[収集したデータ記録]
◇ ◇ ◇

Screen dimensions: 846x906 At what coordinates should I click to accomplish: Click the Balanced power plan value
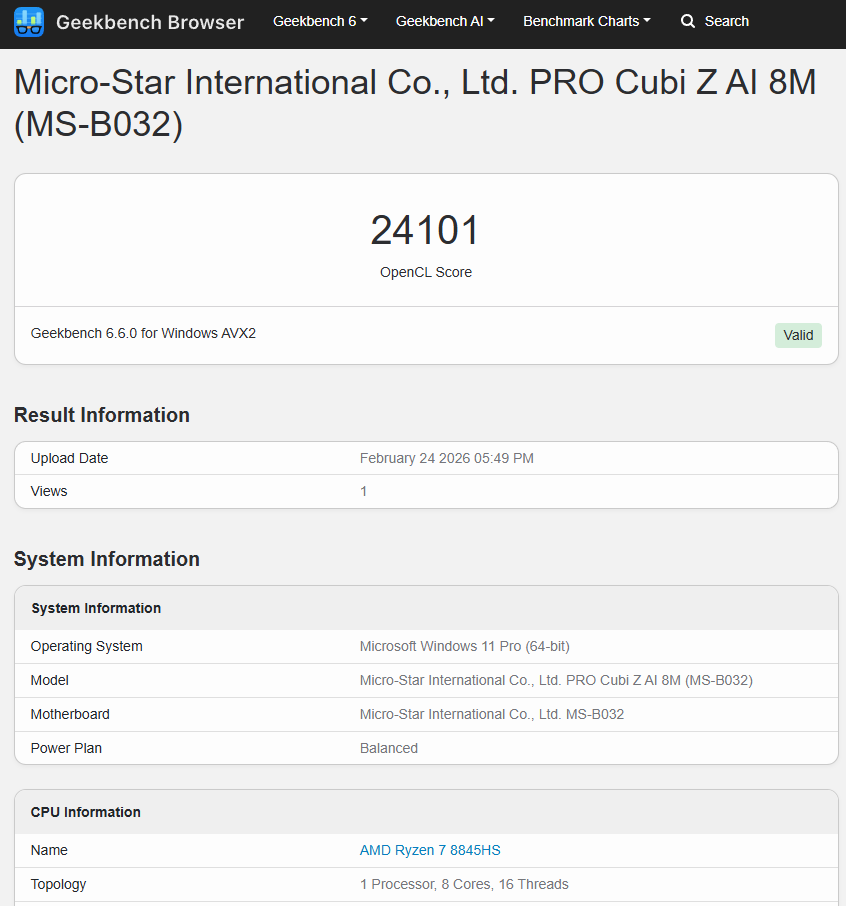click(388, 748)
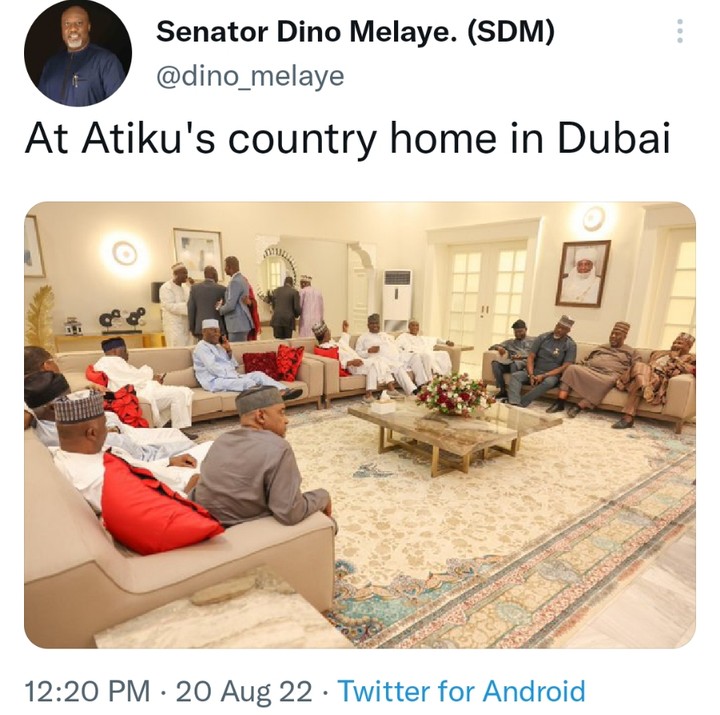This screenshot has height=715, width=720.
Task: Tap the round glowing wall lamp at left
Action: click(x=125, y=253)

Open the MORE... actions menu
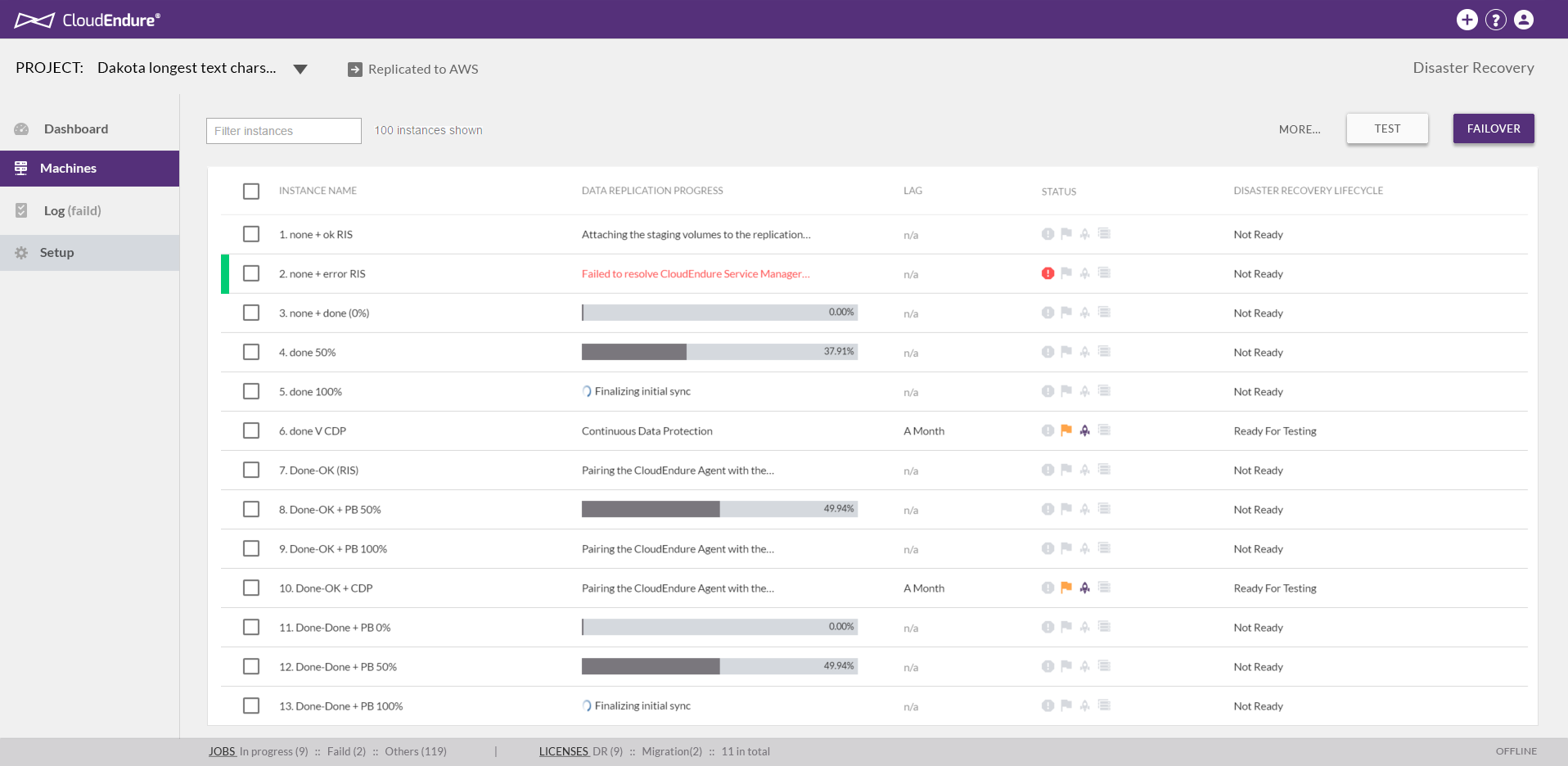tap(1299, 129)
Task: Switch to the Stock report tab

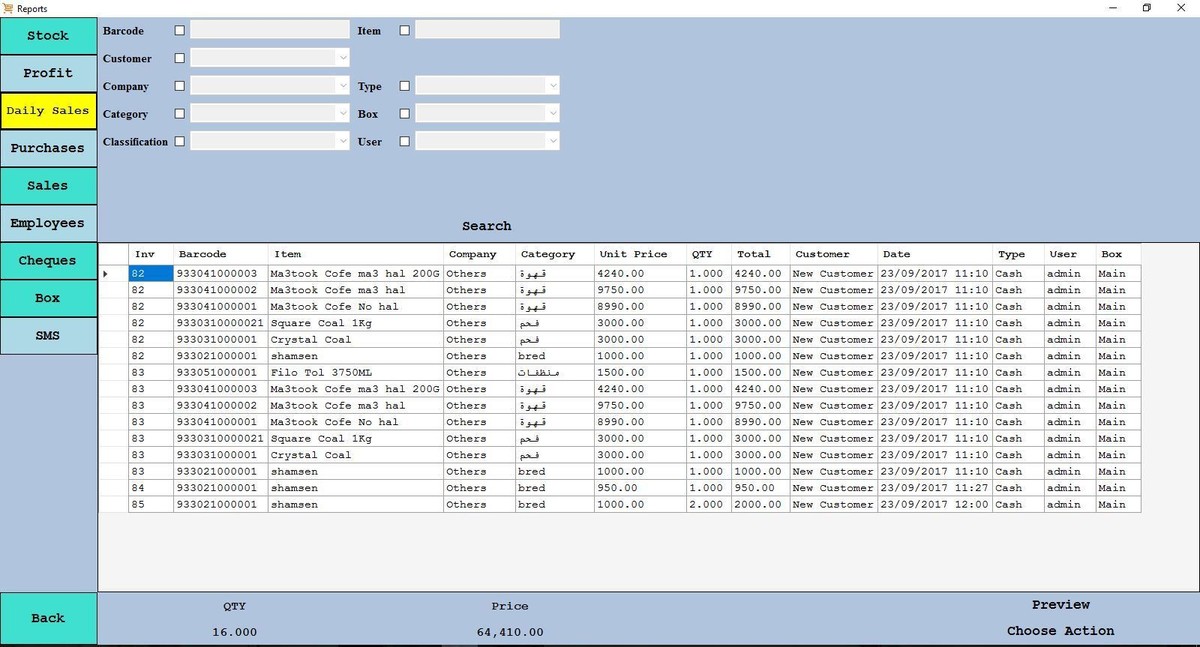Action: coord(48,36)
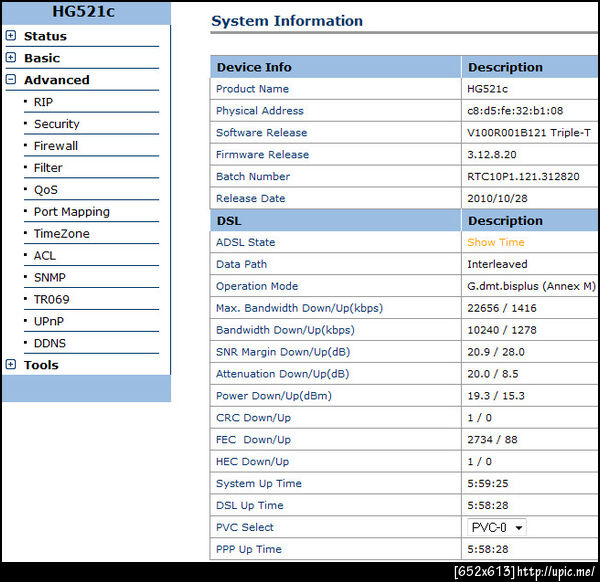Image resolution: width=600 pixels, height=582 pixels.
Task: Open QoS configuration
Action: (x=46, y=190)
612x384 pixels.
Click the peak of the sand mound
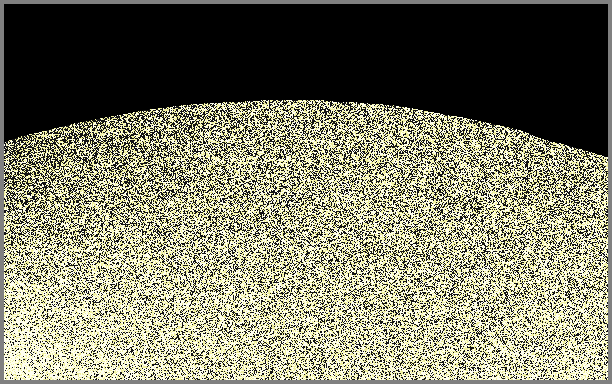(x=304, y=102)
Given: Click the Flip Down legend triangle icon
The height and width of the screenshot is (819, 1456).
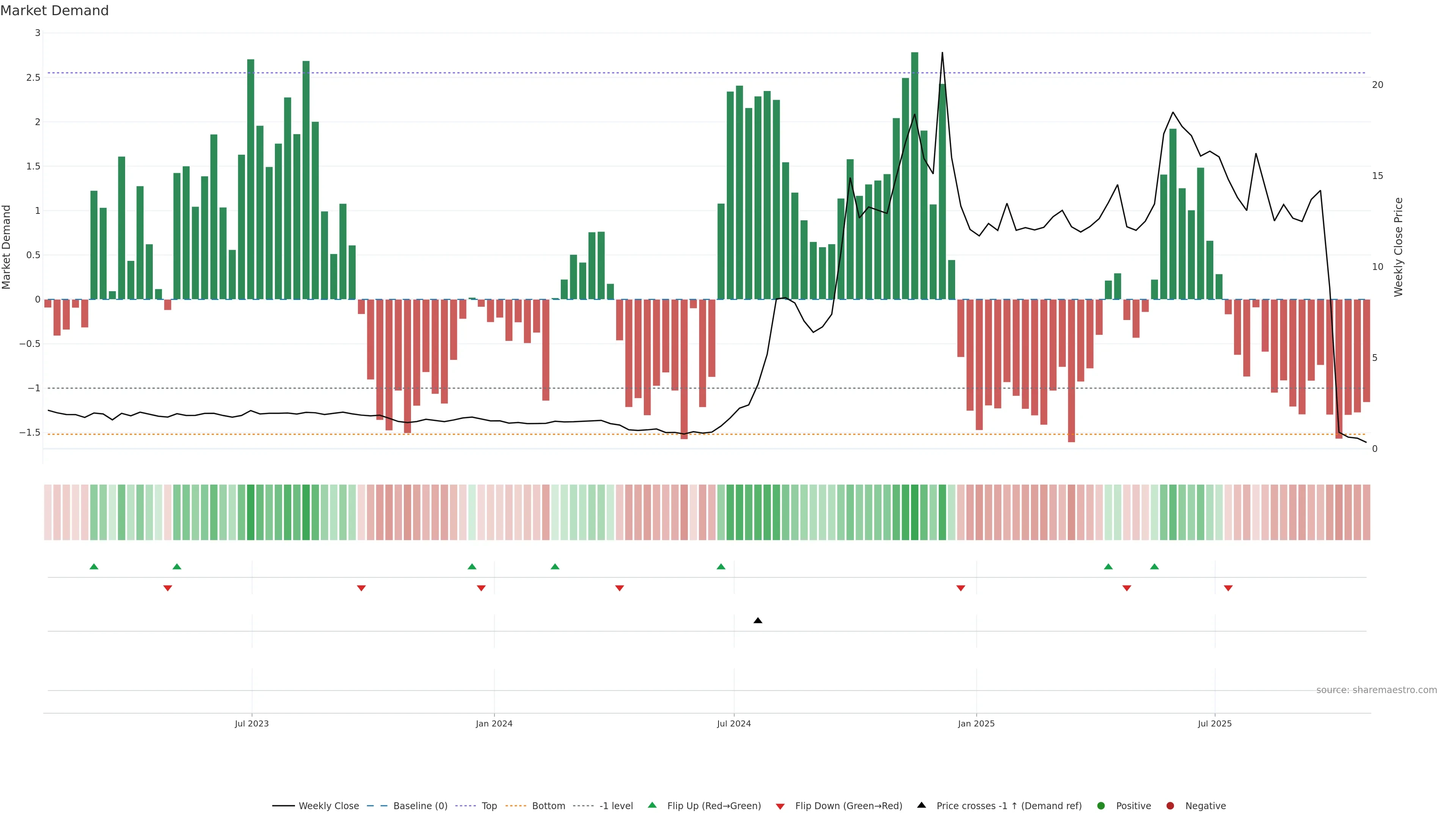Looking at the screenshot, I should point(780,806).
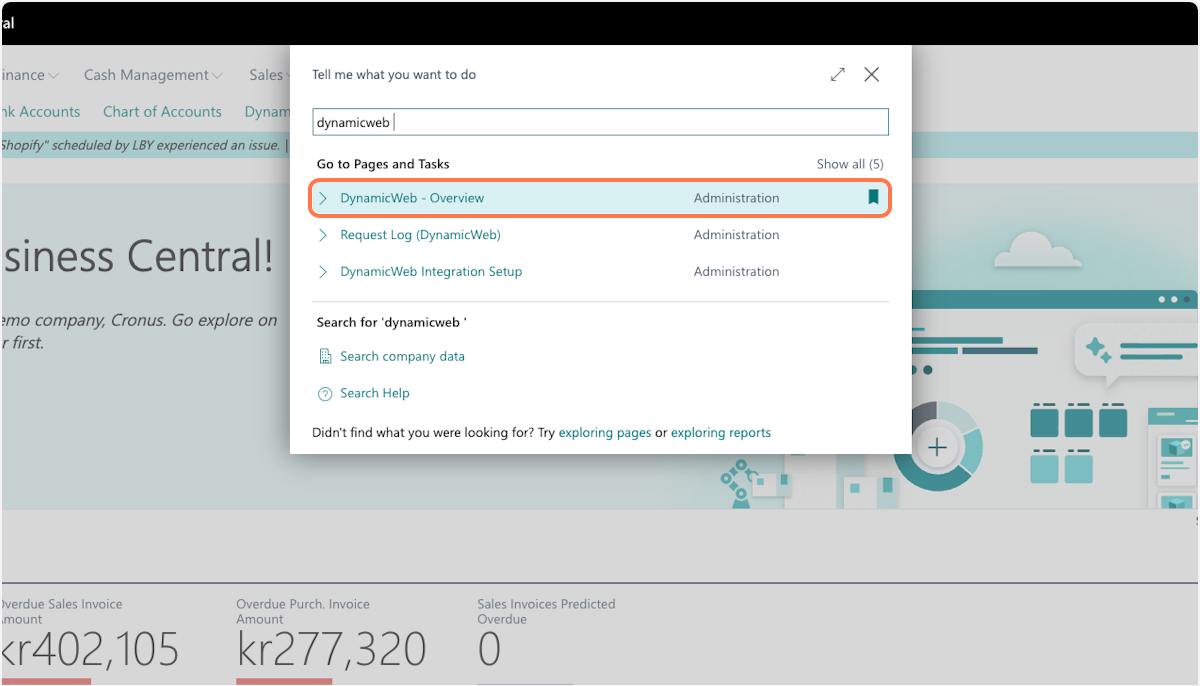
Task: Open the Finance menu dropdown
Action: (30, 75)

◇ ◇ ◇

(解くべき問題) 上の記録の各行を、空行を除いて番号付きリストで書き表してもらえますか。画像は答えに含めないでください。

(記述解答)
1. Screen dimensions: 846x906 At what coordinates should I click to accomplish: Click the Balanced power plan value
2. click(388, 748)
3. This screenshot has height=715, width=720.
4. Task: Tap the round glowing wall lamp at left
5. Action: click(x=125, y=253)
6. Open the MORE... actions menu
7. tap(1299, 129)
8. Task: Switch to the Stock report tab
9. Action: coord(48,36)
10. Image resolution: width=600 pixels, height=582 pixels.
11. Task: Open QoS configuration
12. Action: (x=46, y=190)
13. 612x384 pixels.
14. Click the peak of the sand mound
15. (x=304, y=102)
16. Given: Click the Flip Down legend triangle icon
17. The height and width of the screenshot is (819, 1456).
18. Looking at the screenshot, I should point(780,806).
19. Task: Open the Finance menu dropdown
20. Action: (30, 75)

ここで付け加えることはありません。